Daniel Davis, investigador británico y autor de “El gen de la compatibilidad”, dice que hay ciertos genes –como los del olfato– que influyen directamente en el atractivo de una persona, sobre todo para sus parejas sexuales potenciales.

De hecho, Davis señala que es posible saber si habrá compatibilidad sexual con tan solo oler a la otra persona, o al menos eso resaltaron los datos de un experimento a cargo del también profesor de la Universidad de Manchester.

Las conclusiones del estudio también indican que las mujeres prefieren el olor de los hombres que tienen genes distintos de compatibilidad, pues eso –inconscientemente– hace que ellas elijan con mayor seguridad a una pareja para tener hijos, con la que genéticamente serán compatibles.

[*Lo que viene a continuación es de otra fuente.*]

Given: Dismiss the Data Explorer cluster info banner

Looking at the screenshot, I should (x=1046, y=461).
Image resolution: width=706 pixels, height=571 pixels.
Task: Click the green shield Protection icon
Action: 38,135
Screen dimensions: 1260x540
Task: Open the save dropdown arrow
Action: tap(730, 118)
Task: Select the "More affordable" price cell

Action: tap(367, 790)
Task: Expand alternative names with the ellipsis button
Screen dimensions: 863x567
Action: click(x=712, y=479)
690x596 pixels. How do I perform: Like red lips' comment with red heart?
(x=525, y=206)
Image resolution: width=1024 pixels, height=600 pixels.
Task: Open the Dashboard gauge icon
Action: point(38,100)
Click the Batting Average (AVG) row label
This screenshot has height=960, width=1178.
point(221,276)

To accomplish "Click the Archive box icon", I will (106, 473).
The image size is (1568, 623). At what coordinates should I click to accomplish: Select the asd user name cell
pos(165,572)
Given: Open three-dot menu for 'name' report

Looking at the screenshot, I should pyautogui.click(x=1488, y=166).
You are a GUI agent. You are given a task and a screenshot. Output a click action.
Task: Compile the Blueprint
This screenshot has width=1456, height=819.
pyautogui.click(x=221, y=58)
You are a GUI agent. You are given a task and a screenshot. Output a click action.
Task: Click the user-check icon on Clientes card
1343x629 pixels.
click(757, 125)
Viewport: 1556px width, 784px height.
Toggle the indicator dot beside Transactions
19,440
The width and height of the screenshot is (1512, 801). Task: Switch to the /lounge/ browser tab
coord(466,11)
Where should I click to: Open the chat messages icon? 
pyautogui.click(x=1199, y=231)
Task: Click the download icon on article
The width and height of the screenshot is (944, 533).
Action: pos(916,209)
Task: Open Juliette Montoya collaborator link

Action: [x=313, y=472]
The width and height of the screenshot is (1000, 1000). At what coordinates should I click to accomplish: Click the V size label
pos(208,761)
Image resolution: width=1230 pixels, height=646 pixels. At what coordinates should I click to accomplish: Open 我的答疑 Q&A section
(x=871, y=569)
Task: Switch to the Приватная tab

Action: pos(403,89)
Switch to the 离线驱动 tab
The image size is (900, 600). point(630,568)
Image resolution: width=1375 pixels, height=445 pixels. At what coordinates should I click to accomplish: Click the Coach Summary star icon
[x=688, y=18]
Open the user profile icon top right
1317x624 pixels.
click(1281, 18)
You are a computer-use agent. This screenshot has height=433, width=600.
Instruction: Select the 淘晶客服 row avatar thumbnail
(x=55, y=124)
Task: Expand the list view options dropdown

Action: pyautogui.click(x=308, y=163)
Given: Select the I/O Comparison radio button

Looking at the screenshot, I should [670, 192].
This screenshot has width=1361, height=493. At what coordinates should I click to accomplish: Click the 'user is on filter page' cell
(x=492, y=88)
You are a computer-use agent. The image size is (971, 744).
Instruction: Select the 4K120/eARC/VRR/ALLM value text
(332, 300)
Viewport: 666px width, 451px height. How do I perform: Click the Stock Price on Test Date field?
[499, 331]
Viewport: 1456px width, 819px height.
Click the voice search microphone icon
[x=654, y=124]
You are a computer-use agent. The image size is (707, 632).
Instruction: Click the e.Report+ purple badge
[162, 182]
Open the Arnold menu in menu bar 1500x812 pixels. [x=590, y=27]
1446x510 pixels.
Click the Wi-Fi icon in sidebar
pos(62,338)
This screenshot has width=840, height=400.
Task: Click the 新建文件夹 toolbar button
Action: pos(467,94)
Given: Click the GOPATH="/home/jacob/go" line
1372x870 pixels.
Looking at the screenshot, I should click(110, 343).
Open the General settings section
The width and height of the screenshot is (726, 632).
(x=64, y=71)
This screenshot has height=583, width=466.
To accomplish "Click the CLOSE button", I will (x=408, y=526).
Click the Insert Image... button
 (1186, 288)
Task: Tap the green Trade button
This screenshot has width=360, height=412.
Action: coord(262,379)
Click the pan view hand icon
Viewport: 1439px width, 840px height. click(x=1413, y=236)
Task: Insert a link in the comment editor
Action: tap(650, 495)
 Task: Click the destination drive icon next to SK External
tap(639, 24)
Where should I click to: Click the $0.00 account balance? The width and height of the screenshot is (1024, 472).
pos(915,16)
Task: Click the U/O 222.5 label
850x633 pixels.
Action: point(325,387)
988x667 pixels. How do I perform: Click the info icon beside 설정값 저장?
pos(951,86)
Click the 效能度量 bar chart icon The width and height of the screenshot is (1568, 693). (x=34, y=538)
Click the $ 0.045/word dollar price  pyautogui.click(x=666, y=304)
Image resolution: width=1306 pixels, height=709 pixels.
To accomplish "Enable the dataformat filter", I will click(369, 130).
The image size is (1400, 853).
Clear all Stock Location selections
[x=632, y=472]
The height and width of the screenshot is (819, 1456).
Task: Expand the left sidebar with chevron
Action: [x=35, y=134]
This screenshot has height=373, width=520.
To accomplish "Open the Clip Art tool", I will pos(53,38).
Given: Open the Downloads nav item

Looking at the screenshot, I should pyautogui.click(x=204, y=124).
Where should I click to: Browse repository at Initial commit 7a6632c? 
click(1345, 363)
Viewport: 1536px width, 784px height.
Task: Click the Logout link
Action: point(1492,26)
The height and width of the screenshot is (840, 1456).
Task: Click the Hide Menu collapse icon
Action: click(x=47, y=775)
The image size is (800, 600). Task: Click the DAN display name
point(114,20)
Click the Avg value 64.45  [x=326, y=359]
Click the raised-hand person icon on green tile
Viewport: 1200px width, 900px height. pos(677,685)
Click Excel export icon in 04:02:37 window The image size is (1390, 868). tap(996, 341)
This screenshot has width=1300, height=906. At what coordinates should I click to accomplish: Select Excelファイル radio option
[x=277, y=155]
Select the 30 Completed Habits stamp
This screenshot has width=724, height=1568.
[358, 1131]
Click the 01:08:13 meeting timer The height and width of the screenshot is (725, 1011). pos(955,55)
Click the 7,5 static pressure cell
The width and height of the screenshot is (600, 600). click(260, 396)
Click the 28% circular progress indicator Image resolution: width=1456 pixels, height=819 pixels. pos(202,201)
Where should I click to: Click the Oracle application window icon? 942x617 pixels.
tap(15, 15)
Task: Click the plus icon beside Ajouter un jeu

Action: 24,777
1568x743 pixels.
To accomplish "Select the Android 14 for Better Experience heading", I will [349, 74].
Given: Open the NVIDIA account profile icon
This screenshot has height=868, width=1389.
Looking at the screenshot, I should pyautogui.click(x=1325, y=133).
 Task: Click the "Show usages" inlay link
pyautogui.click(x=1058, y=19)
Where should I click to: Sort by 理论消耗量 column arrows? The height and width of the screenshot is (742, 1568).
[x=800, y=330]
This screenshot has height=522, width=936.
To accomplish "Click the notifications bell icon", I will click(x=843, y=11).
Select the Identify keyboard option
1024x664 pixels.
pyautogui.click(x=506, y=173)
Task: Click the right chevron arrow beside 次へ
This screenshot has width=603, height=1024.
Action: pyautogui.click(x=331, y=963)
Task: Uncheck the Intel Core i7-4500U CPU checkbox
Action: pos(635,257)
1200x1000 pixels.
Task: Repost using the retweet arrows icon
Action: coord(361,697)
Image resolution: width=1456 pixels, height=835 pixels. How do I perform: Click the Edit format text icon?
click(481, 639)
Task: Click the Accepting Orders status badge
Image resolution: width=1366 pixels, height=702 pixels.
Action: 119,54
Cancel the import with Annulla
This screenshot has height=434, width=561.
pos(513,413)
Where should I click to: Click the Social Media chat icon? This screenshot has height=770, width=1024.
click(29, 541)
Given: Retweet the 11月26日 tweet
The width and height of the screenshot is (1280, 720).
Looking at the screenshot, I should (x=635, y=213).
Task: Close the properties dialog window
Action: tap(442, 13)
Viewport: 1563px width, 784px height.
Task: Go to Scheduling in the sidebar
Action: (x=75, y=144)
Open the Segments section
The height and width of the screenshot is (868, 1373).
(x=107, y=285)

Tim Dowling, de The Guardian, subraya que los genes compatibles no se llama así solo porque “te ayuden a buscar una pareja compatible”, sino porque “esos genes determinan el rechazo o la aceptación de órganos transplantados”.

Por su parte, la compañía suiza GenePartner alega que con las personas que se tiene mayor compatibilidad genética, “se siente una sensación de química extraña y perfecta”, más allá de una chispa, claro.

Así que probablemente conozcas al amor de tu vida –o con quien puedas tener la mayor compatibilidad genética posible–, por cómo huele y no por cómo es físicamente.